7 estratégias para manter o emprego durante uma recessão

Trabalhar no portatil em vários locais

Embora as recessões vão e vêm, sendo algumas mais fortes do que outras, a verdade é que enquanto subsistem, colocam em sobressalto desde a economia mundial até ao nosso próprio posto de trabalho. Para quem vive em crise, os tempos são difíceis, principalmente em termos profissionais – desde saber se o seu emprego está em risco, até implementar estratégias para o retirar dessa zona de alerta e assegurar que não vai para o desemprego.

  1. Seja realista. As notícias de empresas a falir, de fábricas a fechar e do disparo do desemprego passam nos noticiários de todas as horas – é triste, frustrante e assustador, mas quando o quadro parece negra o primeiro instinto do ser humano é a negação. Só acontece aos outros, isso nunca vai acontecer comigo! Embora ser optimista é fundamental, ser realista também o é. Saiba o que se passa no mundo e, mais importante, no seu mundo: onde se colocam as suas vulnerabilidades pessoais? O seu emprego está em risco? A hipoteca da casa é mais do que pode suportar? Tem de acabar com algum crédito? É preciso começar a poupar mais? Saiba sempre com o que conta, o bom e o mau.
  2. Aumente a produtividade.

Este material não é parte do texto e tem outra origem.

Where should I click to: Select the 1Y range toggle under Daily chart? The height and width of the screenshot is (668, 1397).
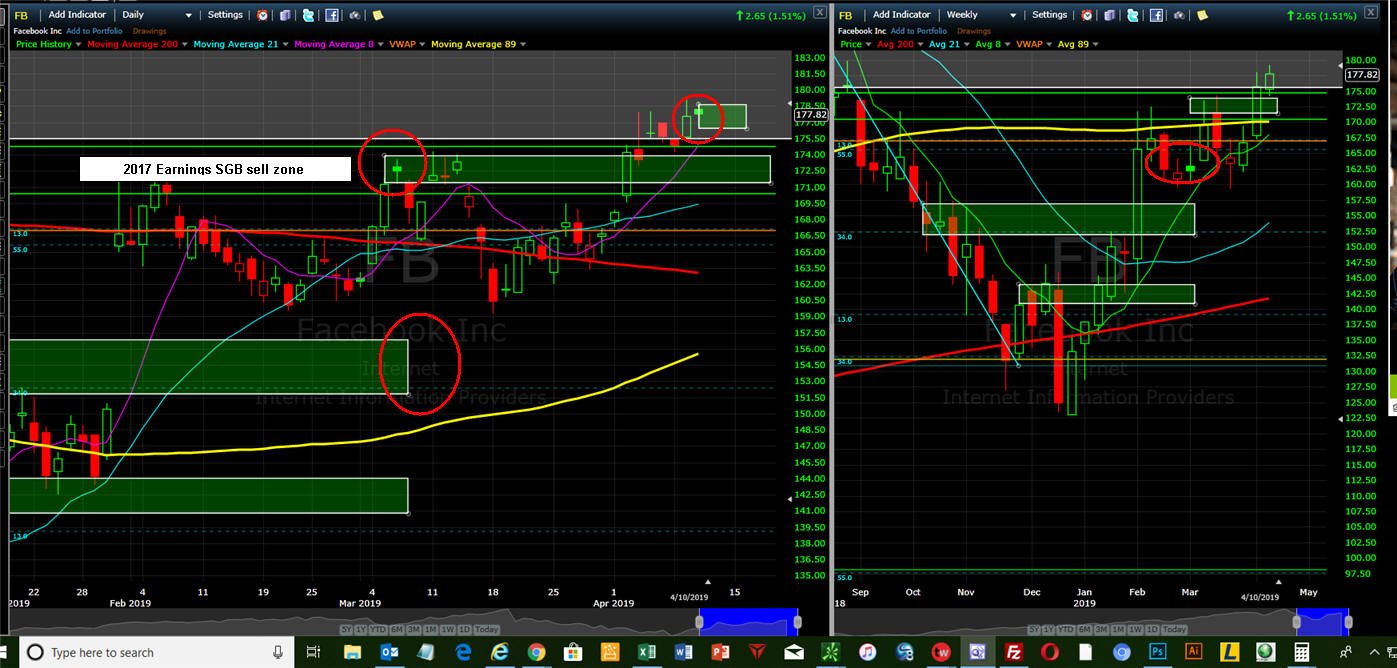pyautogui.click(x=360, y=629)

Concentre-se a 200% no seu trabalho e faça cada minuto do dia contar. Assegure que o seu trabalho esteja sempre pronto ou até adiantado, pense em formas como pode dinamizar os seus projectos ou até o seu departamento e faça propostas fundamentadas à direcção. Para além disso, concentre-se de forma especial nas suas melhores qualidades e talentos – se há altura para brilhar no trabalho, é esta.
  3. Disponibilidade total. Em tempos difíceis, mais do que se tornar indispensável, há que se tornar uma pessoa com a qual todos podem contar, seja para o que for, seja a que hora for. Fale com quem deve para comunicar a sua disponibilidade para ajudar noutros departamentos da empresa ou para assumir responsabilidades extra.
  4. Positivo vs. Negativo. Todos nós temos ou estamos envolvidos em coisas que não nos dão particular prazer; e todos nós conhecemos pessoas negativas ou tóxicas que parecem poluir o ambiente e a boa disposição à nossa volta. Em tempo de recessão, são as energias positivas que nos fazem mais falta, por isso, solte-se dos compromissos que o prendem, sem qualquer benefício presente ou futuro e dedique-se a projectos e passatempos que terão algum benefício profissional a médio-longo prazo. Escolha bem as pessoas com quem passa o seu tempo e não se deixe influenciar ou arrastar pelos pessimistas.
  5. Networking. Num mundo cada vez mais social e competitivo, os conhecimentos são tudo e quantos mais, melhor. Mesmo que o seu emprego lhe pareça seguro, nunca deixe de estabelecer contactos na sua área de trabalho e até em outras áreas de interesse seu ou de prosperidade face à recessão. Potenciais bons contactos estão em todo o lado: antigos chefes e colegas de trabalho, amigos, contabilista, vizinhos, os amigos dos pais, associação de antigos alunos, até na sua cabeleireira ou personal trainer – são pessoas que contactam com dezenas de outras pessoas todos os dias. Não se esqueça do poder das redes sociais – Twitter, Facebook, Orkut – mesmo no que toca a assuntos de índole profissional. Nos dias de hoje, a segurança profissional está no networking.
  6. Invista na formação. Há quanto tempo não actualiza o currículo com um workshop ou curso especializado? Um clima de recessão é a melhor altura para aguçar conhecimentos e desenvolver novas aptidões – é fundamental estar sempre um passo à frente da concorrência. Para além de solidificar os seus conhecimentos actuais, é importante aprender novas capacidades, só assim terá à sua disposição mais e melhores opções em termos de carreira. Cada coisa nova que aprende, abre uma janela de oportunidade no seu percurso profissional.
  7. Tenha um plano B. Ninguém sabe o dia de amanhã e em clima de recessão tanto pode ser de recuperação como de declínio, por isso, esteja preparado para tudo. O emprego do seu marido/mulher é mais seguro do que o seu ou ambos precisam de estar em alerta? Com quantos meses pode viver com o seu fundo de emergência? Como está o seu mercado de trabalho em geral? Quais são as alternativas? Será que pode fazer algum projecto em regime de freelance? Pode contar com a ajuda de familiares e amigos? Ter um plano B é melhor do que não ter nenhum plano.